#### [To do]
Convert the lines of the records between the line holding "The image size is (1498, 812)." and the line holding "Open License tagging", inclusive, into a numbered list, and drop any blank lines.

[Target pointing data]
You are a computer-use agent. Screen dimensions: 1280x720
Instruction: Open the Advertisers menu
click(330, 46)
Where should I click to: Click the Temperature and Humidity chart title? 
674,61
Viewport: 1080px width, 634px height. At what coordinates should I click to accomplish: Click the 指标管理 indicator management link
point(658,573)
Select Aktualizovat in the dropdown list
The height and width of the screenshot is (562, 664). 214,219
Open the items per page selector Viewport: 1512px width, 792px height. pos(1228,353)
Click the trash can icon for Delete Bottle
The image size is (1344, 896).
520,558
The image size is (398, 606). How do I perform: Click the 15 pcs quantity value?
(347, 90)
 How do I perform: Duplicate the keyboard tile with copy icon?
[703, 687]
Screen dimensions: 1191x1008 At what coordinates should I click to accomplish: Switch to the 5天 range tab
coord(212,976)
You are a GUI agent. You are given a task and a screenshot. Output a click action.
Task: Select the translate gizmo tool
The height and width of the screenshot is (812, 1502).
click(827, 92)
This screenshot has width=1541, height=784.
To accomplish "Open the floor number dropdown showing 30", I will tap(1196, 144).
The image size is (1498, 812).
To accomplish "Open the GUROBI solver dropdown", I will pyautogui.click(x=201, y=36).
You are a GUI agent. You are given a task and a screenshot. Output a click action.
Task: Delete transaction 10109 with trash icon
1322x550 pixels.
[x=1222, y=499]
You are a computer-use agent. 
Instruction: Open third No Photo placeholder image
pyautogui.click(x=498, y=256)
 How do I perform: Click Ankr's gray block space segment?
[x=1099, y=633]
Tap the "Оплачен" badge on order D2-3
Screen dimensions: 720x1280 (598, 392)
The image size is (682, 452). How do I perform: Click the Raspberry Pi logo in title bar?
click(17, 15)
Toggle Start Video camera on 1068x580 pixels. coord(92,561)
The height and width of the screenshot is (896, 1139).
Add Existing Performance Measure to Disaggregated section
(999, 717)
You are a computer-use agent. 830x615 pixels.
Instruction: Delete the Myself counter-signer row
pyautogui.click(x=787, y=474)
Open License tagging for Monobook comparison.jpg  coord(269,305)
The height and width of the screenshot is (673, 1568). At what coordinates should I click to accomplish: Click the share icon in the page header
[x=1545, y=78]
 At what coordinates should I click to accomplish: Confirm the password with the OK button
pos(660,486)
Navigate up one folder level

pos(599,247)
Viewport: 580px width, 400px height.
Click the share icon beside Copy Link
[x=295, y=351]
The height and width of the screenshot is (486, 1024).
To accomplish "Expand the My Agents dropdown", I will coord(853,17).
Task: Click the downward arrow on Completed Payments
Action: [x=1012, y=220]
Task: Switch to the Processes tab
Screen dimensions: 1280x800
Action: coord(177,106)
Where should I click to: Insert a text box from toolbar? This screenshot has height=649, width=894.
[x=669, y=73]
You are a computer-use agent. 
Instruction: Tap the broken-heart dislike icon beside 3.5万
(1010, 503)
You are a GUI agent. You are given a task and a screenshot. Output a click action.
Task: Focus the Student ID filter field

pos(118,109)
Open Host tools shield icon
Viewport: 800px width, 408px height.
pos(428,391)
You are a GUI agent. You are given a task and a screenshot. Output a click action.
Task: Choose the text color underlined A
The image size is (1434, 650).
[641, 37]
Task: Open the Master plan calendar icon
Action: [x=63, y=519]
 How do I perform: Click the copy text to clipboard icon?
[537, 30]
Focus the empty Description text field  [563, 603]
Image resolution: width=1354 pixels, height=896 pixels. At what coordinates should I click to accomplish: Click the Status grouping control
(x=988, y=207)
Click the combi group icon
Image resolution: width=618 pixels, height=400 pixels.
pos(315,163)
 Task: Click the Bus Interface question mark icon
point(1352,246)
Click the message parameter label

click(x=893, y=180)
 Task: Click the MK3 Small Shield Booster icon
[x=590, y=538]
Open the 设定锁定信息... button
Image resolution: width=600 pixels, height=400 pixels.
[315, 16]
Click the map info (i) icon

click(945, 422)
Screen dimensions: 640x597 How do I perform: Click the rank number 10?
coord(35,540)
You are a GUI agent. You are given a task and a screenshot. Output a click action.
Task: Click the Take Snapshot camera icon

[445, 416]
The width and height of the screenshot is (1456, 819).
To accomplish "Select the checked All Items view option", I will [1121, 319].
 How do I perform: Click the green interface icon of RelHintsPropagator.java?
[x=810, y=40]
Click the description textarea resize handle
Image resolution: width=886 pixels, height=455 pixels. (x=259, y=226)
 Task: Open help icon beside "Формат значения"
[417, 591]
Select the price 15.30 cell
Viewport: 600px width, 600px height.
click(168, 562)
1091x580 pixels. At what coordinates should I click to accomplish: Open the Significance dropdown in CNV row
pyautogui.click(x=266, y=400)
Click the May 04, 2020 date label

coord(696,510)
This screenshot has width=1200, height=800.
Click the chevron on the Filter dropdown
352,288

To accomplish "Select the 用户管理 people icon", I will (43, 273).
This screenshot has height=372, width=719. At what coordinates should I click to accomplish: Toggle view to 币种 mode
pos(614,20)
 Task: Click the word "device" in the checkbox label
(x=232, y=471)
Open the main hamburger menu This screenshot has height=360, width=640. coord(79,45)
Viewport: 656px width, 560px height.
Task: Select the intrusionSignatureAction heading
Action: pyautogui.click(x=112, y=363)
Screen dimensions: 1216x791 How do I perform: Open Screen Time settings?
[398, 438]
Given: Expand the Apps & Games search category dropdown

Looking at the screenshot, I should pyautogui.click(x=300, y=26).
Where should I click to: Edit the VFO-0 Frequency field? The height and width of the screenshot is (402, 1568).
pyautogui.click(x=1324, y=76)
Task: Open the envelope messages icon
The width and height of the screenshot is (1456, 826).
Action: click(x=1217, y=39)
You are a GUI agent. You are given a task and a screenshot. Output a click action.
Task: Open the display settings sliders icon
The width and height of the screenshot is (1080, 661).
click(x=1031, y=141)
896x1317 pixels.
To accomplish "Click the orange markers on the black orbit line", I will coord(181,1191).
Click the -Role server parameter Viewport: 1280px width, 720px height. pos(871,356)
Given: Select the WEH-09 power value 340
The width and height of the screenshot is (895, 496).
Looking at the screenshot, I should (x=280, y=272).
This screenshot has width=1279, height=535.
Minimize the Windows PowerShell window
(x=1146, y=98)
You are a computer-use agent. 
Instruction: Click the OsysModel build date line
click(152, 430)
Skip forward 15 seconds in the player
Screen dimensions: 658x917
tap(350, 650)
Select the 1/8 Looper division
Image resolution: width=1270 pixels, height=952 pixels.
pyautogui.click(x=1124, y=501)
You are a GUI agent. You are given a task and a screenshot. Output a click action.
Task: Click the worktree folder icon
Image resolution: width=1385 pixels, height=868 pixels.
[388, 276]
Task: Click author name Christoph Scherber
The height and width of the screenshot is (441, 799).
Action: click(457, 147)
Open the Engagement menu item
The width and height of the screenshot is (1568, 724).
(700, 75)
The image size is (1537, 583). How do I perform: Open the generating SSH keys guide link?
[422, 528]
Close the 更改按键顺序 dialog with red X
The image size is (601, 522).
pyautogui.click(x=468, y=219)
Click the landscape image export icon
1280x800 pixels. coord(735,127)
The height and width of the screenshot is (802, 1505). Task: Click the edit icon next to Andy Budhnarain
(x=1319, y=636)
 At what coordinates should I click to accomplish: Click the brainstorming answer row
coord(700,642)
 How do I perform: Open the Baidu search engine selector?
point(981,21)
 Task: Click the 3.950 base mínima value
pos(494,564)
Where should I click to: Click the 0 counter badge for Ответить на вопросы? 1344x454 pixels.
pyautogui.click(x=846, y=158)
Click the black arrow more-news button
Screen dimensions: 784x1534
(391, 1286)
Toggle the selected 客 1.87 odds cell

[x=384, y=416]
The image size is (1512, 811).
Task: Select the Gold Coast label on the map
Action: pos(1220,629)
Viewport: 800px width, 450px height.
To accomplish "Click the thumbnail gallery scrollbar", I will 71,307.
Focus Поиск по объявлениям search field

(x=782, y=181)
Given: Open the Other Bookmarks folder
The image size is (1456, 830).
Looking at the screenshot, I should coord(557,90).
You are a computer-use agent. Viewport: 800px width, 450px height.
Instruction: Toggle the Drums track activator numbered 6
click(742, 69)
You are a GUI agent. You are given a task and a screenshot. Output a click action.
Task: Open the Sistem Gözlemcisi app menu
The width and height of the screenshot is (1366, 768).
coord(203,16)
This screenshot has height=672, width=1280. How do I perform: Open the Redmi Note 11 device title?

#### [Exercise output]
1. The image size is (1498, 812).
2. To accomplish "Open the GUROBI solver dropdown", I will pyautogui.click(x=201, y=36).
3. You are a GUI agent. You are given a task and a screenshot. Output a click action.
4. Task: Delete transaction 10109 with trash icon
5. 1322x550 pixels.
6. [x=1222, y=499]
7. You are a computer-use agent. 
8. Instruction: Open third No Photo placeholder image
9. pyautogui.click(x=498, y=256)
10.  How do I perform: Click Ankr's gray block space segment?
11. [x=1099, y=633]
12. Tap the "Оплачен" badge on order D2-3
13. Screen dimensions: 720x1280 (598, 392)
14. The image size is (682, 452). How do I perform: Click the Raspberry Pi logo in title bar?
15. click(17, 15)
16. Toggle Start Video camera on 1068x580 pixels. coord(92,561)
17. The height and width of the screenshot is (896, 1139).
18. Add Existing Performance Measure to Disaggregated section
19. (999, 717)
20. You are a computer-use agent. 830x615 pixels.
21. Instruction: Delete the Myself counter-signer row
22. pyautogui.click(x=787, y=474)
23. Open License tagging for Monobook comparison.jpg  coord(269,305)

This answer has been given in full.